§ **Given exercise**
List each line of the entries below that contains the string "height", matching case exactly.

§ **Provided entries**
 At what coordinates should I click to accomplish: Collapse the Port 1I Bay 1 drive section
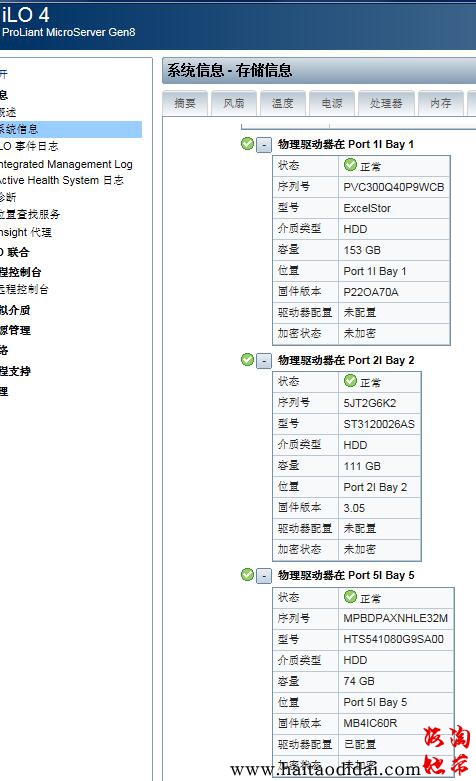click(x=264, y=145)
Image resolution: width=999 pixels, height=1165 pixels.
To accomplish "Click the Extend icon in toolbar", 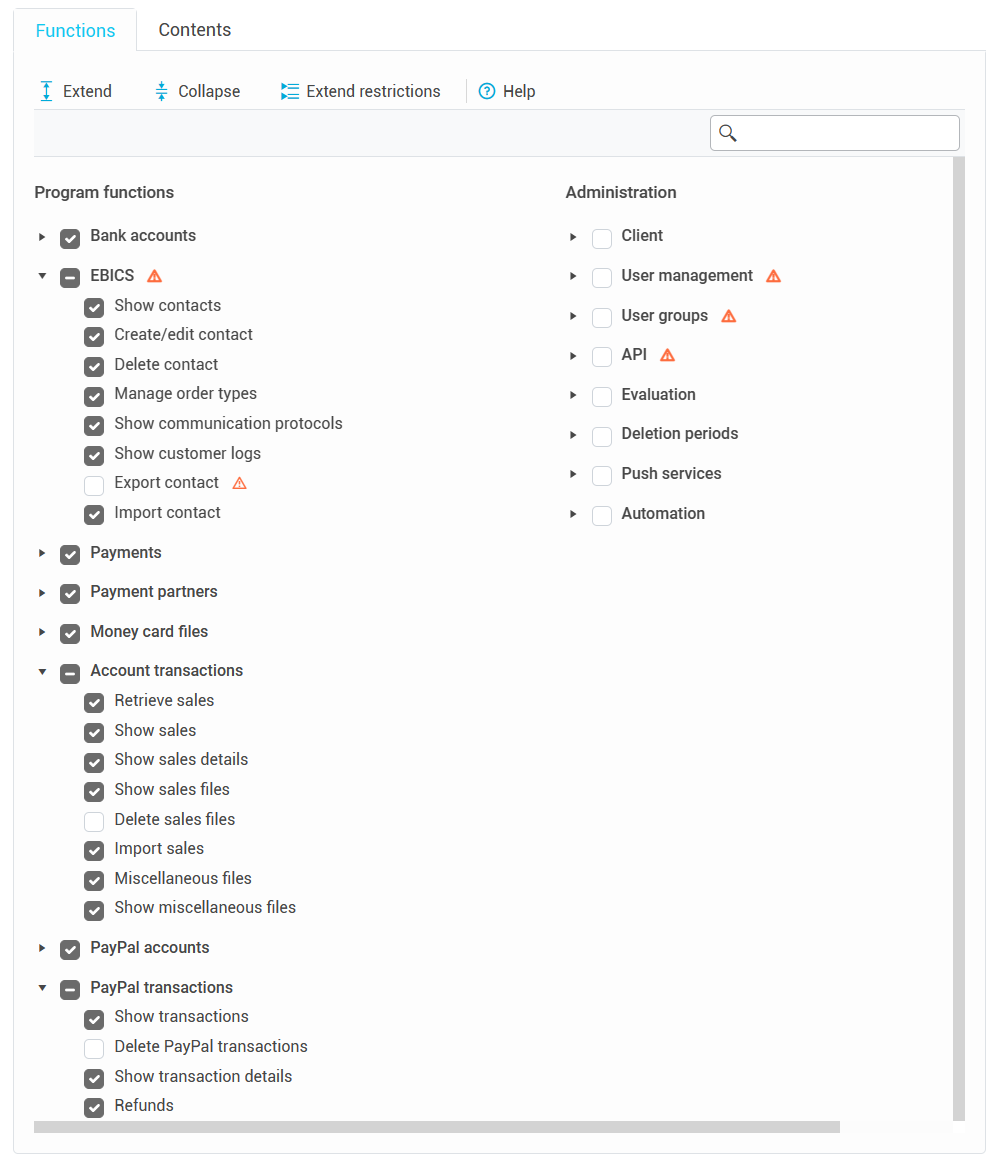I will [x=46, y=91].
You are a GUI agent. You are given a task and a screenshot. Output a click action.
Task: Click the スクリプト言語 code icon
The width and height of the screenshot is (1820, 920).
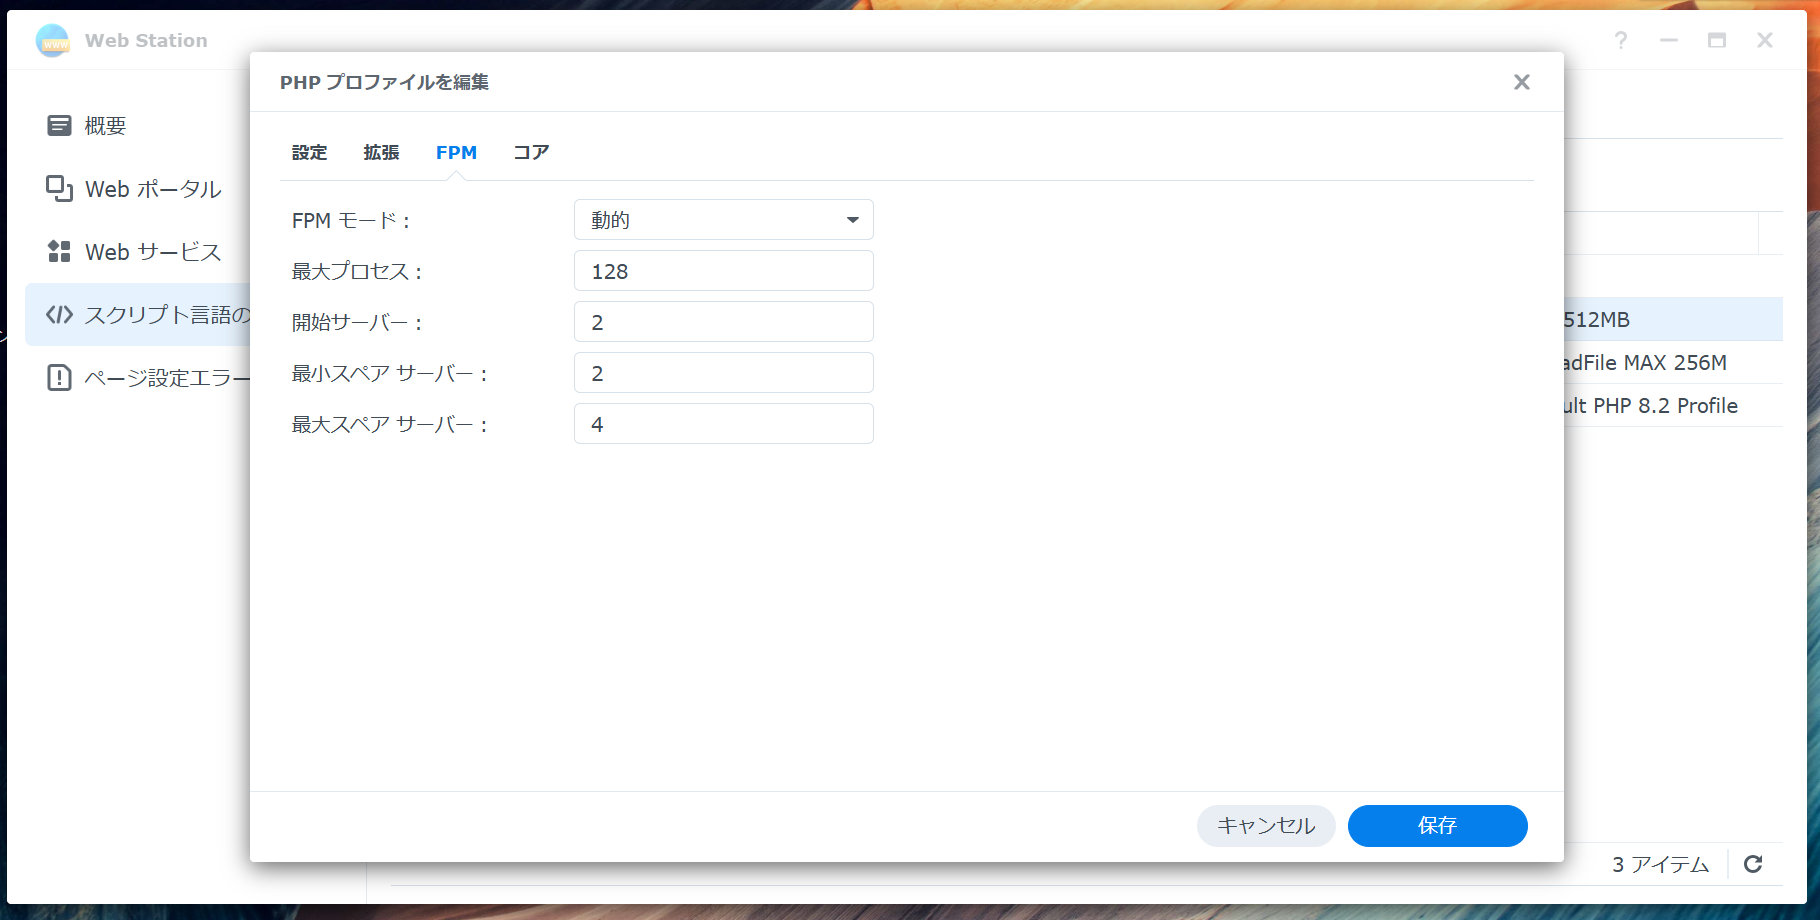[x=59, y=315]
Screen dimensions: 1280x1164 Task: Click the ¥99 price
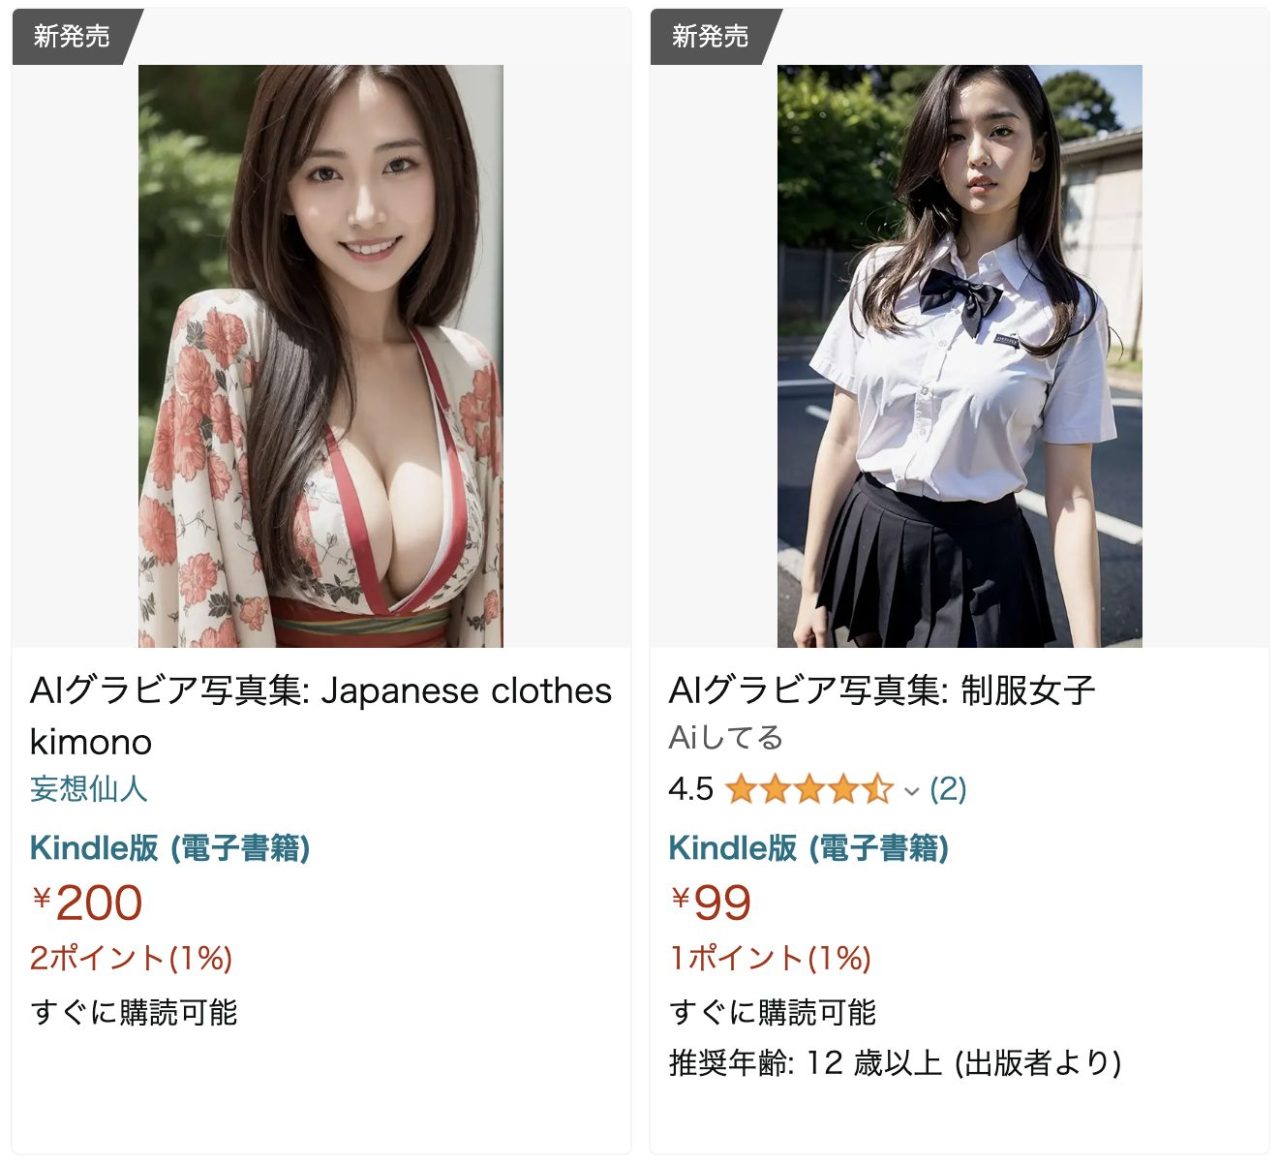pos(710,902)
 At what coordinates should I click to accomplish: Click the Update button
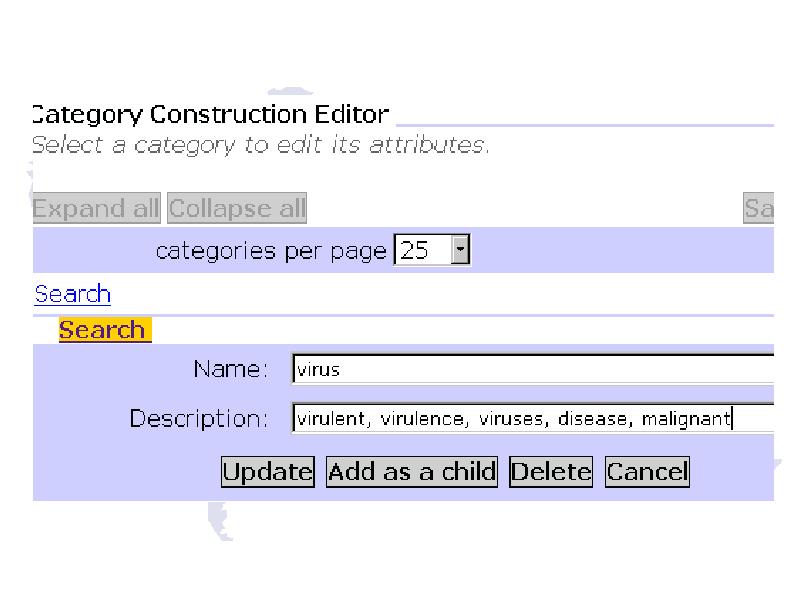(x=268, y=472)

§ **Exercise output**
Image resolution: width=999 pixels, height=1165 pixels.
The width and height of the screenshot is (1820, 920).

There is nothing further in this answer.